--- SOURCE MATERIAL Enclosed Below ---

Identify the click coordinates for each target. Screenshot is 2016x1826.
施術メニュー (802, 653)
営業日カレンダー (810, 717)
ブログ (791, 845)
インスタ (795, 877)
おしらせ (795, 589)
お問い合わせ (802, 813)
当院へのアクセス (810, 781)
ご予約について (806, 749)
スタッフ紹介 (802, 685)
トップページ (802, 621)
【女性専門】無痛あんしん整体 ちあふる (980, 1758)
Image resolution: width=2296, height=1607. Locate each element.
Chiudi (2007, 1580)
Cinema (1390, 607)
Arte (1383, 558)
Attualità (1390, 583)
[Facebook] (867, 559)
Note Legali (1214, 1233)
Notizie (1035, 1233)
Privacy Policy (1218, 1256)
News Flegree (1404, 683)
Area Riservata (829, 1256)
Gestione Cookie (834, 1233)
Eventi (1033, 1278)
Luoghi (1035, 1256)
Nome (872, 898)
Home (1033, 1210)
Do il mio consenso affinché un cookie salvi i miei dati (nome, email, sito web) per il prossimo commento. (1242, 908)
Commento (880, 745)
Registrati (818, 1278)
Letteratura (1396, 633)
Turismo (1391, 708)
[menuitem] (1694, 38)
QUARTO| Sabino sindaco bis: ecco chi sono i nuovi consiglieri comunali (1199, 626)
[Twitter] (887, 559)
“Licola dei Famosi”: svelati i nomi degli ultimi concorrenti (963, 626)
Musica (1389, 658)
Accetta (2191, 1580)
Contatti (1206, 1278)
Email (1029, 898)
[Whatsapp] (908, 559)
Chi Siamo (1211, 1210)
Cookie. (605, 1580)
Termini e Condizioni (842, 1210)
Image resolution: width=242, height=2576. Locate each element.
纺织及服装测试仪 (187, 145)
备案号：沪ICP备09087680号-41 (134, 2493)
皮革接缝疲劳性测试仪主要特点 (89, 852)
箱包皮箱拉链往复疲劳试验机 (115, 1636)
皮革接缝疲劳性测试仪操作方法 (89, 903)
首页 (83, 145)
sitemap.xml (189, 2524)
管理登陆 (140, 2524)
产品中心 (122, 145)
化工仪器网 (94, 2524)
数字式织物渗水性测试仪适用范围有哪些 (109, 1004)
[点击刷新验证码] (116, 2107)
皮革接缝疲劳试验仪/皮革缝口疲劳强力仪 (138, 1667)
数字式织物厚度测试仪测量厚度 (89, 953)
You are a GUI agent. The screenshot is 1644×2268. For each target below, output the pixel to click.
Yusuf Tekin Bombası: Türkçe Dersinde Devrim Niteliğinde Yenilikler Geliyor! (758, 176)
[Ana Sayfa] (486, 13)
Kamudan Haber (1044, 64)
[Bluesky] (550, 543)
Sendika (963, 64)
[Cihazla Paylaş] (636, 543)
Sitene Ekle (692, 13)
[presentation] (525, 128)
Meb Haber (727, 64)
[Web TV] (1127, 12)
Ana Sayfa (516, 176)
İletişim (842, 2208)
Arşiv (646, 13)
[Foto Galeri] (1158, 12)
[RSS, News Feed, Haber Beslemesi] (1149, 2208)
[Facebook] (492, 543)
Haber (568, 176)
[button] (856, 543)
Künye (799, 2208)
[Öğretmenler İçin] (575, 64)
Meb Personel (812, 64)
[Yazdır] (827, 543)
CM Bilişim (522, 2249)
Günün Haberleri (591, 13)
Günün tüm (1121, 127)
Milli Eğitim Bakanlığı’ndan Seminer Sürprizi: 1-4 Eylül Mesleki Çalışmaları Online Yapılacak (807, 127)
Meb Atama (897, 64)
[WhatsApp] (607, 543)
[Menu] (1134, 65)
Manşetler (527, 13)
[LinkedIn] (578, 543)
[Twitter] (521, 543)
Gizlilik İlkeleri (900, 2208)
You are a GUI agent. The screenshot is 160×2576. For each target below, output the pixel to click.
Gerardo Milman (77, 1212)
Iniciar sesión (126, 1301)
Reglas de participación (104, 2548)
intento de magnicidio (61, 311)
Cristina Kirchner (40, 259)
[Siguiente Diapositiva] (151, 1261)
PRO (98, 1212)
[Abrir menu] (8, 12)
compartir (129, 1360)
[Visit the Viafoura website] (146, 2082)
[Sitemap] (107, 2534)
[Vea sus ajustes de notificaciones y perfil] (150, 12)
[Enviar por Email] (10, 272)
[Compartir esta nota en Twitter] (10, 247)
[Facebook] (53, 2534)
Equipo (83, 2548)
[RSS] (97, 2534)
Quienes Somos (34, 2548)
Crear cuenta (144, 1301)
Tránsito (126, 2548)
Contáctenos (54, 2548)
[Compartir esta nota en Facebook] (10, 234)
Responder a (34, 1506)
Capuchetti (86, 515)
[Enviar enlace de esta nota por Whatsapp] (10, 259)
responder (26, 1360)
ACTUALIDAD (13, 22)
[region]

--- End of Enclosed SOURCE MATERIAL ---

* **TASK**
Copy the records above exactly as they appear.

* **RESPONSE BOX**
Identify the click coordinates for each target. Screenshot is 2016x1826.
施術メニュー (802, 653)
営業日カレンダー (810, 717)
ブログ (791, 845)
インスタ (795, 877)
おしらせ (795, 589)
お問い合わせ (802, 813)
当院へのアクセス (810, 781)
ご予約について (806, 749)
スタッフ紹介 (802, 685)
トップページ (802, 621)
【女性専門】無痛あんしん整体 ちあふる (980, 1758)
Image resolution: width=2296, height=1607. Locate each element.
Chiudi (2007, 1580)
Cinema (1390, 607)
Arte (1383, 558)
Attualità (1390, 583)
[Facebook] (867, 559)
Note Legali (1214, 1233)
Notizie (1035, 1233)
Privacy Policy (1218, 1256)
News Flegree (1404, 683)
Area Riservata (829, 1256)
Gestione Cookie (834, 1233)
Eventi (1033, 1278)
Luoghi (1035, 1256)
Nome (872, 898)
Home (1033, 1210)
Do il mio consenso affinché un cookie salvi i miei dati (nome, email, sito web) per il prossimo commento. (1242, 908)
Commento (880, 745)
Registrati (818, 1278)
Letteratura (1396, 633)
Turismo (1391, 708)
[menuitem] (1694, 38)
QUARTO| Sabino sindaco bis: ecco chi sono i nuovi consiglieri comunali (1199, 626)
[Twitter] (887, 559)
“Licola dei Famosi”: svelati i nomi degli ultimi concorrenti (963, 626)
Musica (1389, 658)
Accetta (2191, 1580)
Contatti (1206, 1278)
Email (1029, 898)
[Whatsapp] (908, 559)
Chi Siamo (1211, 1210)
Cookie. (605, 1580)
Termini e Condizioni (842, 1210)
Image resolution: width=242, height=2576. Locate each element.
纺织及服装测试仪 (187, 145)
备案号：沪ICP备09087680号-41 (134, 2493)
皮革接缝疲劳性测试仪主要特点 (89, 852)
箱包皮箱拉链往复疲劳试验机 (115, 1636)
皮革接缝疲劳性测试仪操作方法 (89, 903)
首页 (83, 145)
sitemap.xml (189, 2524)
管理登陆 (140, 2524)
产品中心 (122, 145)
化工仪器网 (94, 2524)
数字式织物渗水性测试仪适用范围有哪些 (109, 1004)
[点击刷新验证码] (116, 2107)
皮革接缝疲劳试验仪/皮革缝口疲劳强力仪 (138, 1667)
数字式织物厚度测试仪测量厚度 (89, 953)
You are a GUI agent. The screenshot is 1644×2268. For each target below, output the pixel to click.
Yusuf Tekin Bombası: Türkçe Dersinde Devrim Niteliğinde Yenilikler Geliyor! (758, 176)
[Ana Sayfa] (486, 13)
Kamudan Haber (1044, 64)
[Bluesky] (550, 543)
Sendika (963, 64)
[Cihazla Paylaş] (636, 543)
Sitene Ekle (692, 13)
[presentation] (525, 128)
Meb Haber (727, 64)
[Web TV] (1127, 12)
Ana Sayfa (516, 176)
İletişim (842, 2208)
Arşiv (646, 13)
[Foto Galeri] (1158, 12)
[RSS, News Feed, Haber Beslemesi] (1149, 2208)
[Facebook] (492, 543)
Haber (568, 176)
[button] (856, 543)
Künye (799, 2208)
[Öğretmenler İçin] (575, 64)
Meb Personel (812, 64)
[Yazdır] (827, 543)
CM Bilişim (522, 2249)
Günün Haberleri (591, 13)
Günün tüm (1121, 127)
Milli Eğitim Bakanlığı’ndan Seminer Sürprizi: 1-4 Eylül Mesleki Çalışmaları Online Yapılacak (807, 127)
Meb Atama (897, 64)
[WhatsApp] (607, 543)
[Menu] (1134, 65)
Manşetler (527, 13)
[LinkedIn] (578, 543)
[Twitter] (521, 543)
Gizlilik İlkeleri (900, 2208)
You are a GUI agent. The screenshot is 160×2576. For each target below, output the pixel to click.
Gerardo Milman (77, 1212)
Iniciar sesión (126, 1301)
Reglas de participación (104, 2548)
intento de magnicidio (61, 311)
Cristina Kirchner (40, 259)
[Siguiente Diapositiva] (151, 1261)
PRO (98, 1212)
[Abrir menu] (8, 12)
compartir (129, 1360)
[Visit the Viafoura website] (146, 2082)
[Sitemap] (107, 2534)
[Vea sus ajustes de notificaciones y perfil] (150, 12)
[Enviar por Email] (10, 272)
[Compartir esta nota en Twitter] (10, 247)
[Facebook] (53, 2534)
Equipo (83, 2548)
[RSS] (97, 2534)
Quienes Somos (34, 2548)
Crear cuenta (144, 1301)
Tránsito (126, 2548)
Contáctenos (54, 2548)
[Compartir esta nota en Facebook] (10, 234)
Responder a (34, 1506)
Capuchetti (86, 515)
[Enviar enlace de esta nota por Whatsapp] (10, 259)
responder (26, 1360)
ACTUALIDAD (13, 22)
[region]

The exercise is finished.